Traditionally, Europe and US have largely controlled the global R&D landscape, but in recent years, investments in R&D have been growing in multiple regions. China has demonstrably proven to be a formidable power in S&T research, especially as the country has touted S&T as a key driver of economic growth and stability. Part of China’s strategy includes diminishing its dependence on foreign collaborations and technology, instead zeroing in on native innovation.
Between 2000 and 2010, China’s R&D expenditures skyrocketed at a CAGR of 18.0%, and between 2010 and 2015, its CAGR jumped an additional 12.0%. While the US still leads China and the EU in regards to its R&D as a ratio to GDP, China is steadily catching up, with its R&D to GDP ratio totaling 1.9% in 2015, the same as the EU. This indicates that the increased rate of China’s R&D spending has surpassed its already significant GDP growth rates.
Public and private contributions to R&D have increased in all three regions, but most dramatically in China, between 2000 and 2016. In all regions, R&D expenditure from the private sector has had the largest increase and serves as the main source of funds for R&D, followed by the government sector.
While the US has long been the leader of publishing scientific output, between 2007 and 2017, the EU managed to surpass the US in terms of volume of scientific output. However, China has emerged as an authority in this field as well, currently publishing more than any other country and placing the nation on par with the US. If China continues to release scientific publications at its current rate, it will easily surpass the US.

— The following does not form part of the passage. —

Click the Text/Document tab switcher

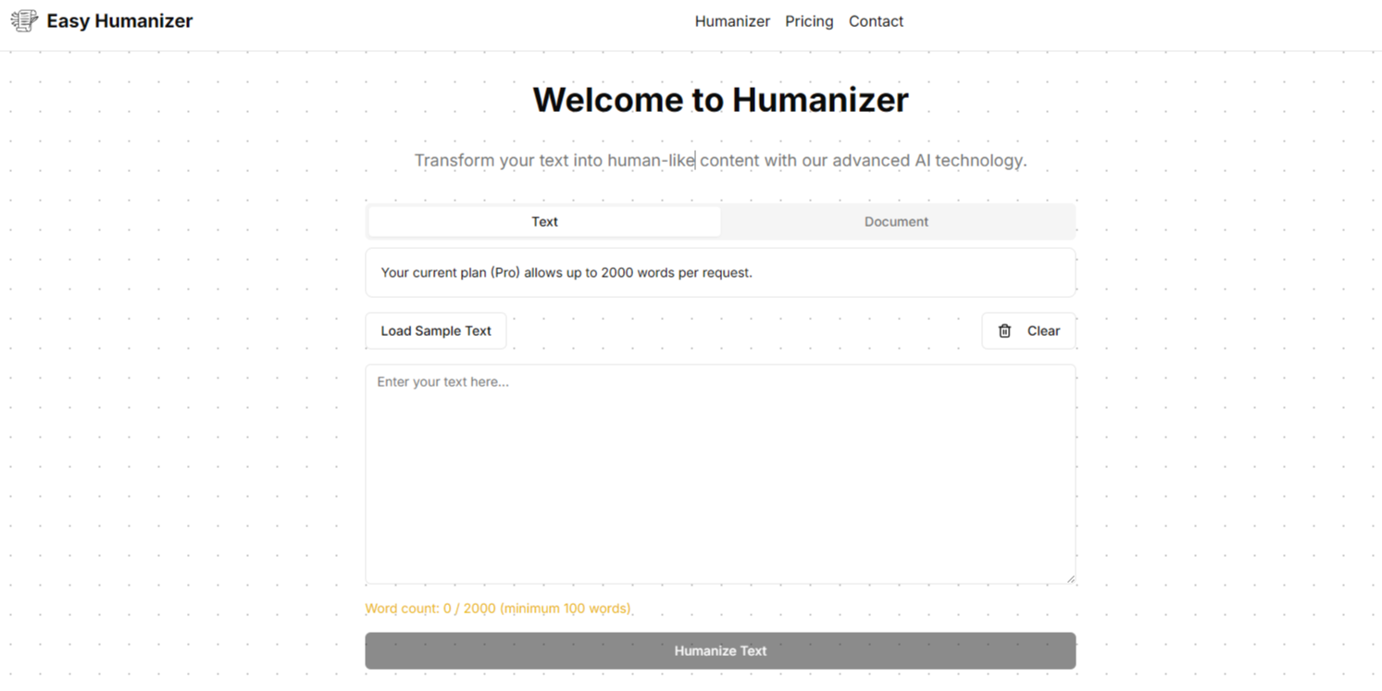pos(720,221)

By 2017, China was at the same level or had overtaken the US and EU in regards to output in various scientific fields, including engineering, material sciences and chemical engineering, indicating the country is mostly focusing on R&D these fields. As of 2017, the EU largely leads in mathematics, molecular bio-genetics and medical sciences, although China is continuing to grow in those fields as well. Currently, the EU has the largest share of medical sciences output at 32%, while the US and China contribute 21% and 11%, respectively. The EU also leads in computer sciences research.
Data indicates that the EU is extremely open to international collaborations in science, while China and Japan are the least open. However, international collaboration has risen in China, with the share of Chinese R&D growing seven percentage points from 2006 and 2016 to 20%. Switzerland leads in international collaborations, with Sweden and the Netherlands following closely behind as of 2016.

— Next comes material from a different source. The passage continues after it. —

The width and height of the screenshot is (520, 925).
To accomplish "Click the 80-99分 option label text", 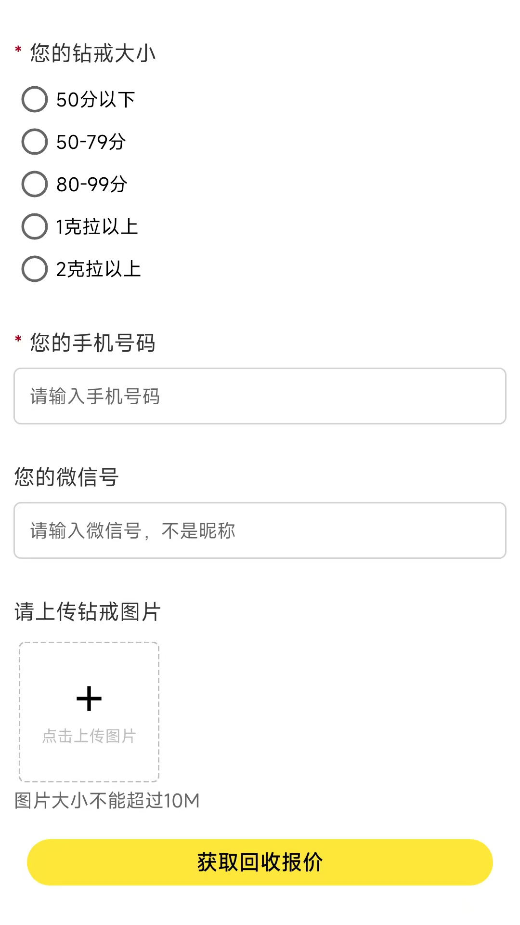I will [91, 185].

In regards to corporate R&D, the study examined the European Commission Joint Research Center’s R&D Scoreboard, which includes 2,500 worldwide corporations that account for over 80% of global private sector R&D. In 2018, the EU had 576 companies on the Scoreboard, while China had 438. The US led the Scoreboard last year with 778 companies, with an R&D to sales ratio of 6.3% in 2018. The EU and China’s R&D to sales ratio, in contrast, was 3.4% and 2.8%, respectively. In regards to fields of specialty, the EU and the US largely focus on biopharma, with European corporate R&D also emphasizing the automotive sector.